Please output the section of the listing below that opens with the line containing "You are a computer-use" and closes with the line containing "Click the CATEGORY", exactly and with nothing else.

Study material:
· · · · · · ·
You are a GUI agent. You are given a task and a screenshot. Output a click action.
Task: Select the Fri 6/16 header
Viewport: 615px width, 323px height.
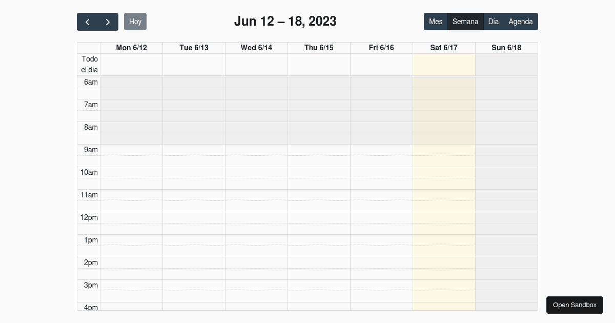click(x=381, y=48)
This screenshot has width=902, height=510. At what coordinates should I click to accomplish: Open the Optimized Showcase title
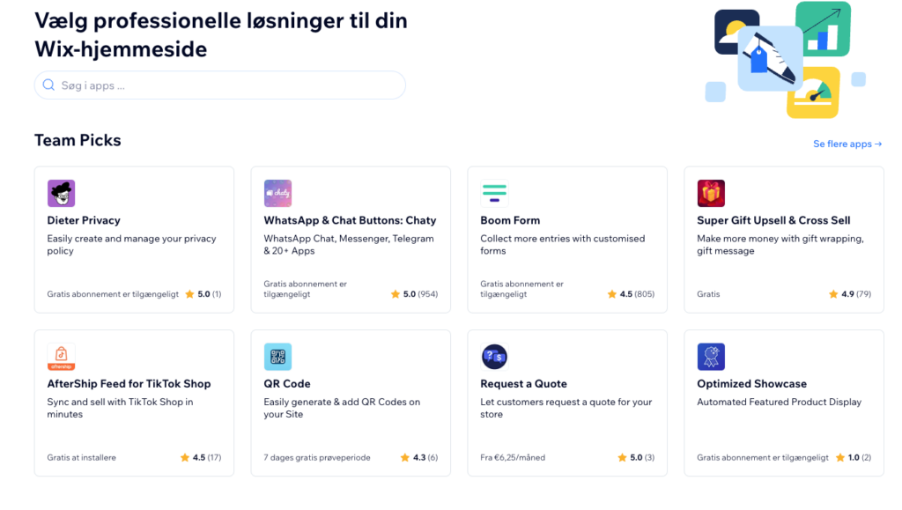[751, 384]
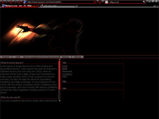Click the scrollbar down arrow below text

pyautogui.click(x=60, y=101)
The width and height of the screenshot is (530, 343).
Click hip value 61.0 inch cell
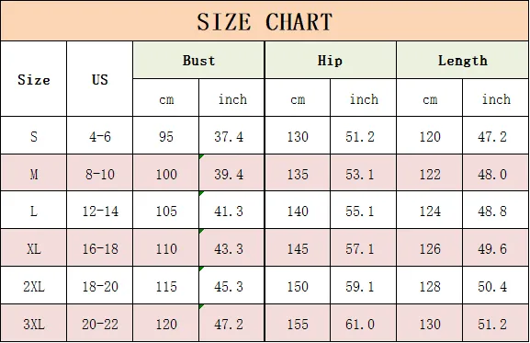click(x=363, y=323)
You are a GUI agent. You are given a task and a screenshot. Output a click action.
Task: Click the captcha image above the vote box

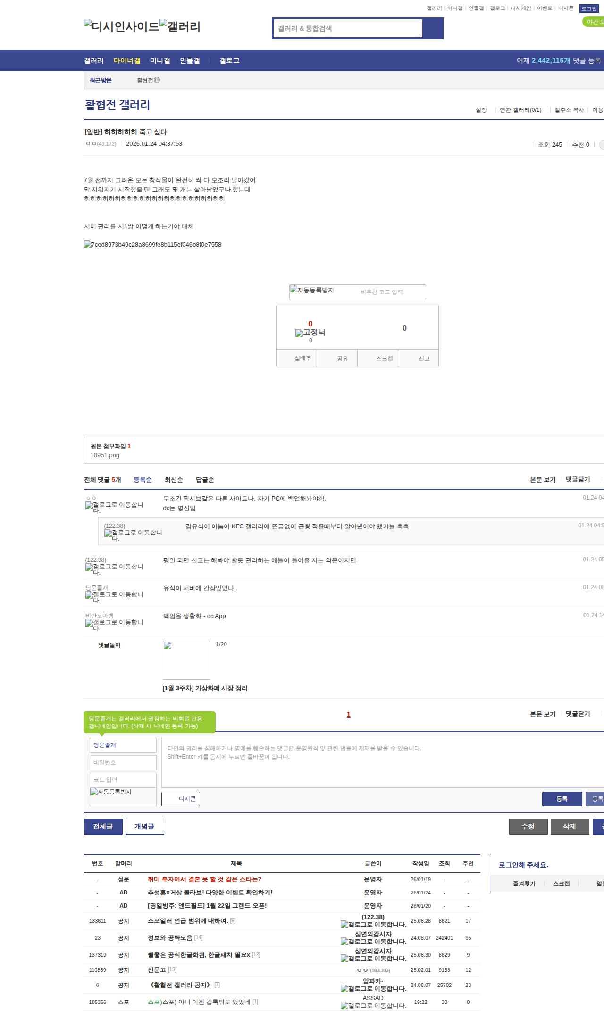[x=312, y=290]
· · · · · · ·
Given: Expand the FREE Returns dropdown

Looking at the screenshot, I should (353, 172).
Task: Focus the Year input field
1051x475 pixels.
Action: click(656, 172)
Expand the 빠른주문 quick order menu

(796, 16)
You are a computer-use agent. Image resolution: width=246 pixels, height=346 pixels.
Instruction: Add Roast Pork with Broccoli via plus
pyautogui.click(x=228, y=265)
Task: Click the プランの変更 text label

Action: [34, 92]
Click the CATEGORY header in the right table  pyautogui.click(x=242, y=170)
· · · · · · ·
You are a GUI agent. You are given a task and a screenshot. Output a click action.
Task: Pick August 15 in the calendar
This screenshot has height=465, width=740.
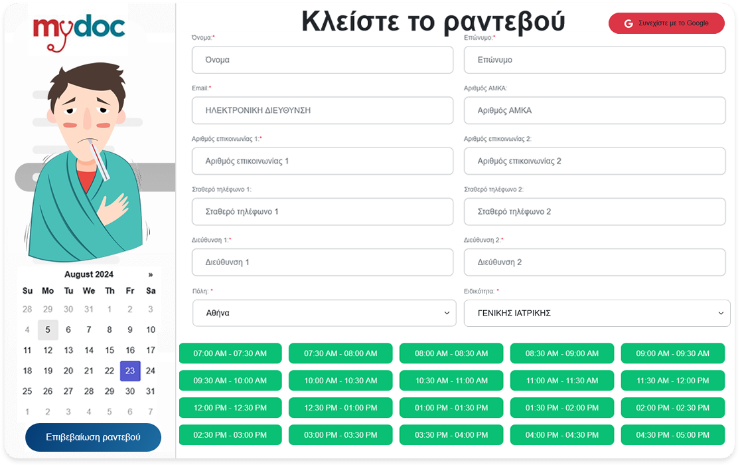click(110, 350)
· · · · · · ·
Exercise solution:
You are a computer-use agent. Image resolution: width=246 pixels, height=346 pixels.
Instruction: Add Roast Pork with Broccoli via plus
pyautogui.click(x=228, y=265)
Task: Click the プランの変更 text label

Action: [34, 92]
Click the CATEGORY header in the right table  pyautogui.click(x=242, y=170)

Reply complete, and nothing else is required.